**ASSIGNED TASK**
Check every line of the entries for "will", and copy the lines that hold it.

**RECORDS FOR THIS TASK**
<<<<

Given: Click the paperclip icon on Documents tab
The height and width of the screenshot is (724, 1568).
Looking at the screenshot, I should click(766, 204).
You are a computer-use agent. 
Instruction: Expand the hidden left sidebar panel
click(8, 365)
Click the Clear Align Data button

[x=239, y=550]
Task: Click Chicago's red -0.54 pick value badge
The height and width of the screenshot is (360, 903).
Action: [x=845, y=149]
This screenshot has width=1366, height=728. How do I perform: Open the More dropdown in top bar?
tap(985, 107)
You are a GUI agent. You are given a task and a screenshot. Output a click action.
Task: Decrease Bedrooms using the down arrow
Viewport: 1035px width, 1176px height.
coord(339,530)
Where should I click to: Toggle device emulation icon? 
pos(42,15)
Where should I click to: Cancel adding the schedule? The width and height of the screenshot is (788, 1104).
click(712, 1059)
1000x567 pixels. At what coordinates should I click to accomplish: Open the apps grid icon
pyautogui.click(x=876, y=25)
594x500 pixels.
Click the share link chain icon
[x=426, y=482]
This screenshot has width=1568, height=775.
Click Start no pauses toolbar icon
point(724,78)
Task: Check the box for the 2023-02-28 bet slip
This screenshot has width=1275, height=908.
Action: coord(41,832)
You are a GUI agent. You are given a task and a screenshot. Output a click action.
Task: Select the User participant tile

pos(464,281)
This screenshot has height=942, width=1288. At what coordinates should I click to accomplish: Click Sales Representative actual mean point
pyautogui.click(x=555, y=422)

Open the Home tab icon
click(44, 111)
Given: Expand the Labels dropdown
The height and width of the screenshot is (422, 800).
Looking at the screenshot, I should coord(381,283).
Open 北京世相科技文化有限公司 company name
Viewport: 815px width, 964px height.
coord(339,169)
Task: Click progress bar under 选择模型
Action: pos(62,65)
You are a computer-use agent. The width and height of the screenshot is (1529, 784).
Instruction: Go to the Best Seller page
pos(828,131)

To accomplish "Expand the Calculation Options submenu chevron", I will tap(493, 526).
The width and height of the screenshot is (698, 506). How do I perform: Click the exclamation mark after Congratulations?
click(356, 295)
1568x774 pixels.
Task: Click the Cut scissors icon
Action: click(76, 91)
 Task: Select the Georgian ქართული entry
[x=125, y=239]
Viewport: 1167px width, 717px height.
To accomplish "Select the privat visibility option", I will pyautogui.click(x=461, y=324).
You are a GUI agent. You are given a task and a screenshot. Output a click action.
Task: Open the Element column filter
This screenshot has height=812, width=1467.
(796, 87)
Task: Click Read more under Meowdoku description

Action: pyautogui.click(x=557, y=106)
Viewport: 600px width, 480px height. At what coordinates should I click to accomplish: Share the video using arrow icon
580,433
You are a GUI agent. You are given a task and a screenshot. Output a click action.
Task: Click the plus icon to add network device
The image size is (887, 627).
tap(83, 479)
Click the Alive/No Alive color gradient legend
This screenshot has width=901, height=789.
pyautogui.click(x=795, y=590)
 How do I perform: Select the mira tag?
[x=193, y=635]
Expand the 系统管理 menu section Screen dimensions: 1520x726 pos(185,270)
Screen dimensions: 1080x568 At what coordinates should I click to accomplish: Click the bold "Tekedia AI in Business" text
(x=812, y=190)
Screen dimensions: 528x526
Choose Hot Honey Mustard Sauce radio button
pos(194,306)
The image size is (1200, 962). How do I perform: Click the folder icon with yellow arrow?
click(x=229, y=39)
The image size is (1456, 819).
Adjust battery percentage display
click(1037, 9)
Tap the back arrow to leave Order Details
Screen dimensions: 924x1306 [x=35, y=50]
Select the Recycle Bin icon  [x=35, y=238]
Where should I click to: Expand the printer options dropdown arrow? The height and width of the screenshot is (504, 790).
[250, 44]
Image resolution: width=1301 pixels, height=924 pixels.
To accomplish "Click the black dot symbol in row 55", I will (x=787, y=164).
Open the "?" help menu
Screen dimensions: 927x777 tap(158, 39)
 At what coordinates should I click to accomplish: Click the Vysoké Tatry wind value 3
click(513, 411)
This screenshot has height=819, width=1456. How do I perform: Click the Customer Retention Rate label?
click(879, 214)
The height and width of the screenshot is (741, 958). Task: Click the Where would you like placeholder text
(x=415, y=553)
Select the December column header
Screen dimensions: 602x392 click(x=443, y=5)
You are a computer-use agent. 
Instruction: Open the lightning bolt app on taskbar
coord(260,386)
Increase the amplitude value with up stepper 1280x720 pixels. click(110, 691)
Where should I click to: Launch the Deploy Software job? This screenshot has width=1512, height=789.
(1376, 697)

>>>>

**SOLVED PROBLEM**
To accomplish "Expand the Calculation Options submenu chevron", I will tap(493, 526).
To accomplish "Select the privat visibility option", I will pyautogui.click(x=461, y=324).
To accomplish "Click the black dot symbol in row 55", I will (x=787, y=164).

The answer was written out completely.